**Tugas Tertulis:**
Sebutkan jumlah baris pada catatan di bawah yang memuat kata "above". Tulis angkanya saja.

**Catatan Tersimpan:**
★ ★ ★ ★ ★
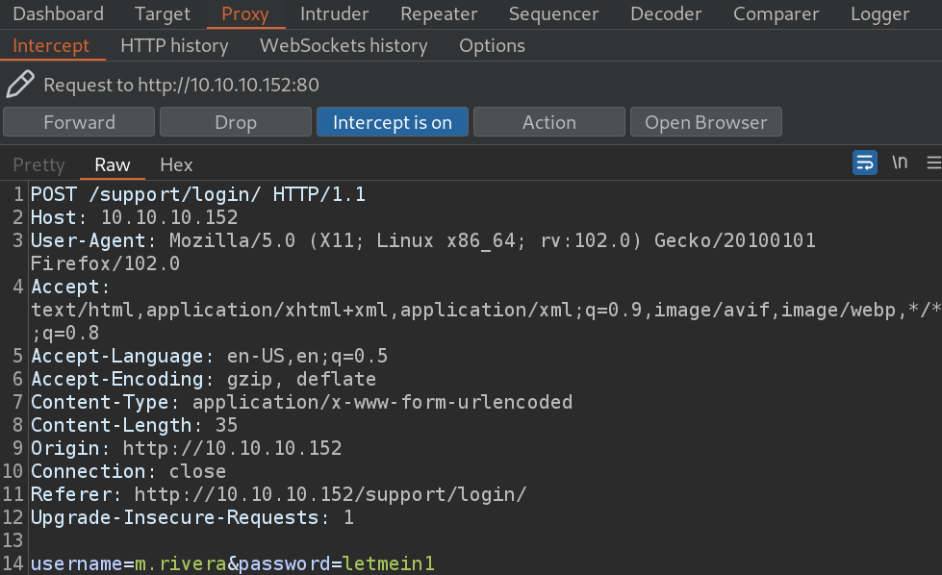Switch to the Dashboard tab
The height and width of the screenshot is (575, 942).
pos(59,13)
★ ★ ★ ★ ★
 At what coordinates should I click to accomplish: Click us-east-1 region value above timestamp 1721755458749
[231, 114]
★ ★ ★ ★ ★
**Hasil Latihan:**
1